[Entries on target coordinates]
☆ ☆ ☆ ☆ ☆

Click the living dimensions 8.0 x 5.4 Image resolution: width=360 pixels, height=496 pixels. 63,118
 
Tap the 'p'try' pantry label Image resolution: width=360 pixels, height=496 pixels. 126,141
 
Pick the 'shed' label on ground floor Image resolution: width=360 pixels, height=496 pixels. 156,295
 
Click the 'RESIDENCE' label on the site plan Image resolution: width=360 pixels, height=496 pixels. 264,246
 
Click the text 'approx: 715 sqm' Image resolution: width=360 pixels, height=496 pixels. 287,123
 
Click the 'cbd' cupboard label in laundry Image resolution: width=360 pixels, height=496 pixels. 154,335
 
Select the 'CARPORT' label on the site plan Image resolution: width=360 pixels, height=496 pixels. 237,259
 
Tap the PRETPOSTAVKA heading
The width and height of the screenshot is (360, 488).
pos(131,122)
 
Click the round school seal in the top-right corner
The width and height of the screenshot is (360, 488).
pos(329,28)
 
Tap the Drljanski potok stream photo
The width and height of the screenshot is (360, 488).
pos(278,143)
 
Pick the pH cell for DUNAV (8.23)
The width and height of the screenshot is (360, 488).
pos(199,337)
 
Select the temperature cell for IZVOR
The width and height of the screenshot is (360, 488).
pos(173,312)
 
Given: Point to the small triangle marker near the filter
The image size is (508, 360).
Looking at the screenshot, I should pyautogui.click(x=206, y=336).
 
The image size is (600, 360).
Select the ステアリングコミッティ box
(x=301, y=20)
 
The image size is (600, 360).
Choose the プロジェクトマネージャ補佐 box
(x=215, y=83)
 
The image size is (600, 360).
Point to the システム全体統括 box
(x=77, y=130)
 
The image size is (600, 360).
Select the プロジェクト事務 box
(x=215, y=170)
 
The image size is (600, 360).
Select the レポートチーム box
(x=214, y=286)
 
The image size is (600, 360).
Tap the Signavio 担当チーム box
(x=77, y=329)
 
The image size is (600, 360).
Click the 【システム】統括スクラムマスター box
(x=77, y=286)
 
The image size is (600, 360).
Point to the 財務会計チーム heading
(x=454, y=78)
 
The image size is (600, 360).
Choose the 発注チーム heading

☆ ☆ ☆ ☆ ☆

Scale the data from the line with "Click the 'RESIDENCE'" up to and including the line with "pos(131,122)", and give those lines again with the requests included. Multiply only the answer coordinates by 0.2 and round them to whole numbers with halves going up, and leave everything else unchanged.

» Result of the task
Click the 'RESIDENCE' label on the site plan Image resolution: width=360 pixels, height=496 pixels. 53,49
 
Click the text 'approx: 715 sqm' Image resolution: width=360 pixels, height=496 pixels. 57,25
 
Click the 'cbd' cupboard label in laundry Image resolution: width=360 pixels, height=496 pixels. 31,67
 
Select the 'CARPORT' label on the site plan Image resolution: width=360 pixels, height=496 pixels. 47,52
 
Tap the PRETPOSTAVKA heading
The width and height of the screenshot is (360, 488).
pos(26,24)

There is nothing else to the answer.